Author: Marshall Bentley Date: 10/25/2022
Centralized logging is an important component of any production-grade infrastructure, but it is especially critical in a containerized architecture. If you’re using Kubernetes to run your workloads, there’s no easy way to find the correct log “files” on one of the many worker nodes in your cluster. Kubernetes will reschedule your pods between different physical servers or cloud instances. Pod logs can be lost or, if a pod crashes, the logs may also get deleted from disk. Without a centralized logging solution, it is practically impossible to find a particular log file located somewhere on one of the hundreds or thousands of worker nodes. For this reason, any production-grade cluster should have its log collector agents configured on all nodes and use a centralized storage.
For centralized logging, the Network Observability control-plane uses Fluentbit for log aggregation, Elasticsearch for log persistence and querying and Kibana for log search and visualization. When used together, these tools are sometimes referred to as the EFK Stack. Like our tools for monitoring, they are widely used, open source, are well documented and have wide community support and adoption.
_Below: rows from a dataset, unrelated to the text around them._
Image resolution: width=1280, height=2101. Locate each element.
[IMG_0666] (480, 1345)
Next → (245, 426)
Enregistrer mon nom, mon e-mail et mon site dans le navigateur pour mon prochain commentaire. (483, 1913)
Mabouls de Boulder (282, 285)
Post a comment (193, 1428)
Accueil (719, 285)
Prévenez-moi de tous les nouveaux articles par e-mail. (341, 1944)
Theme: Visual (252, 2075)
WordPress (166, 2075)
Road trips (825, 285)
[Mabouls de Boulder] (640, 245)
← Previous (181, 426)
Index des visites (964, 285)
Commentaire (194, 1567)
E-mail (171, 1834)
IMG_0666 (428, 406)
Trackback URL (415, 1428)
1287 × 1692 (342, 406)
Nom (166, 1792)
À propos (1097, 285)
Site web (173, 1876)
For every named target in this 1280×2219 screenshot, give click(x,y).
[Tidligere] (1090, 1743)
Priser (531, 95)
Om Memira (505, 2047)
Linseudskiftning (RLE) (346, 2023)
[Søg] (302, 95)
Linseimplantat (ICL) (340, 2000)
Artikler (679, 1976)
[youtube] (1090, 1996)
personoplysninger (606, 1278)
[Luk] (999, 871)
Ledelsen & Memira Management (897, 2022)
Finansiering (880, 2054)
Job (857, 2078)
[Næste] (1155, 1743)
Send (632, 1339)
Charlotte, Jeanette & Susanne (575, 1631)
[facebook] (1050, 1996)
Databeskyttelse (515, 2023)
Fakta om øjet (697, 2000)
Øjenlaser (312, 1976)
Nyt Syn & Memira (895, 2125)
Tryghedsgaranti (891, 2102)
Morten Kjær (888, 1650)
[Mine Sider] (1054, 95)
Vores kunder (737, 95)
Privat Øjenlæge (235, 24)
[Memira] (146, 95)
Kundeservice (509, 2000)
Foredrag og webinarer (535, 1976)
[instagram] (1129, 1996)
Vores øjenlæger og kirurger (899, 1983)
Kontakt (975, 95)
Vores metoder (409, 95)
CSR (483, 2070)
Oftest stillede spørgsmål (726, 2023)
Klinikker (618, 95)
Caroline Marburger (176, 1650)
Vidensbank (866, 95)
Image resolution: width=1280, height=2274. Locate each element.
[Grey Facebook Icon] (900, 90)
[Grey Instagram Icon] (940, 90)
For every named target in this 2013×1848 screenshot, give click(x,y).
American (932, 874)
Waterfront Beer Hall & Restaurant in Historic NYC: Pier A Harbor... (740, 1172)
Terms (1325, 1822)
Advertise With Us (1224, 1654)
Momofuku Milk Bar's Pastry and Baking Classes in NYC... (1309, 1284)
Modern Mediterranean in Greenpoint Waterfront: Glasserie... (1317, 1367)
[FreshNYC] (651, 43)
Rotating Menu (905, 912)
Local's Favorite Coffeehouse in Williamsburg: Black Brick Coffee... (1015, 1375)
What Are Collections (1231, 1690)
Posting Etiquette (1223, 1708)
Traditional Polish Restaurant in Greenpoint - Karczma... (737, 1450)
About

Our Network Observability control-plane uses the following Helm charts:
- Fluentbit: https://github.com/fluent/helm-charts/tree/main/charts/fluent-bit
- Elasticsearch: https://github.com/bitnami/charts/tree/main/bitnami/elasticsearch
- Kibana: https://github.com/bitnami/charts/tree/main/bitnami/kibana
Fluentbit uses the "es" output plugin to publish logs to Elasticsearch. It is noteworthy to mention, Elasticsearch does not permit dots "." in field names beyond a certain version. Because of this it is required to configure the es plugin to replace dots with underscores using the following config:
Replace_Dots On
Without this, Fluentbit errors like the following will be encountered:
[engine] failed to flush chunk '1-1617054818.967282961.flb', retry in 9 seconds: task_id=0, input=tail.0 > output=es.0 (out_id=0)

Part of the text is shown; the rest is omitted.